Shoot for the moon. Even if you miss, you will land amongst the stars - Les Brown
I sit here in my passive, pitch-black silence inside this room of invading natural sunlight, surrounded by half-boxes of memories and lost dreams. The pick-up path leads somewhere new and as un-exciting as the last steaming plate of settlement and regret.
Which would you rather be? That person who successfully lands his feet firm on the dusty moon and has a chance to see if the dream was worth everything he worked for, just to find a grey and lifeless planet? Or the person who “misses, but lands amongst the stars,” a life whose failure and acceptance of something less is marked by the brilliance and mystery of a shining light?
Let time click beautifully by, let me sit here and relish in my empty solitude while I build up the courage to once again face the rising sun without the protection of these windows and filters. I didn’t land on the moon or settle amongst those stars, I am trapped in a seemingly vast free-fall simply waiting for the chance collision or a sudden surge of gravity to save me in this infinite space.

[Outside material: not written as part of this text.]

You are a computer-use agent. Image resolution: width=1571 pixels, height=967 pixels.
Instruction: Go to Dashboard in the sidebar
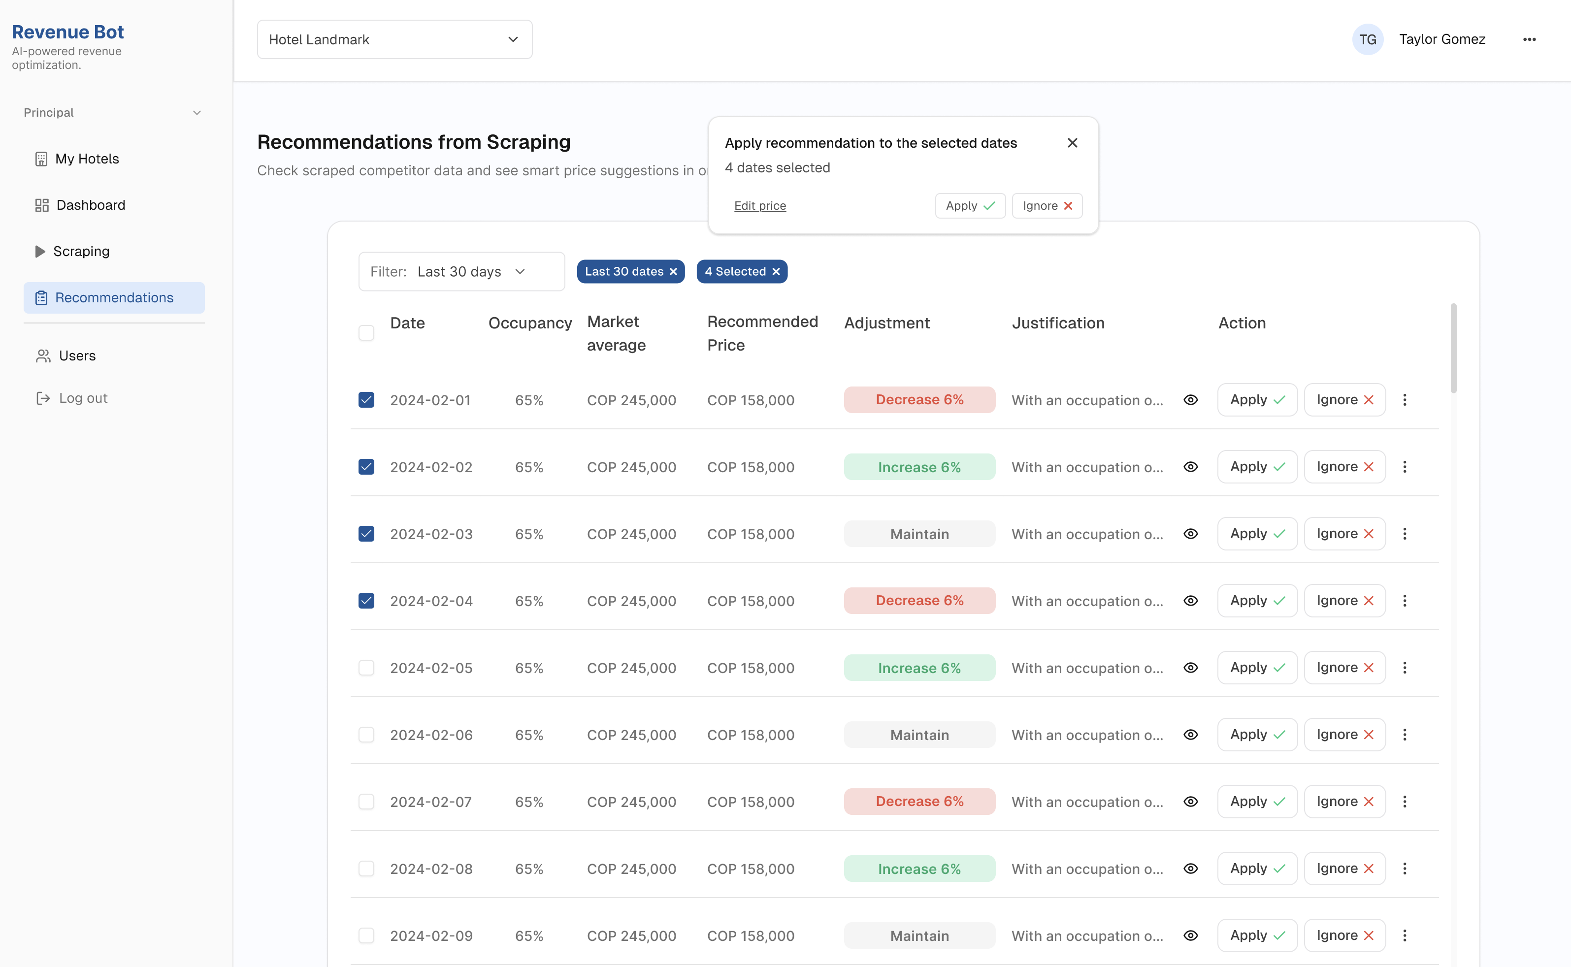90,205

The stunning truth of just letting yourself fall is the sudden, painful impact of realization and self-reflection with a skid of renewed perspective. The stunning lies of a free fall are that you start to not notice anymore and resent the idea of returned firm footing.
Ideally the free fall is in space, as the beginning of this discussion proposed, and not in world-space. World space ends with a slow orbital tumble towards concrete or unforgiving waters. Life is round and limited by the laws set out by some unknown and unseen intention, and may or may not come down to simple geometry.
The question becomes, when is it too late to stop the inevitable?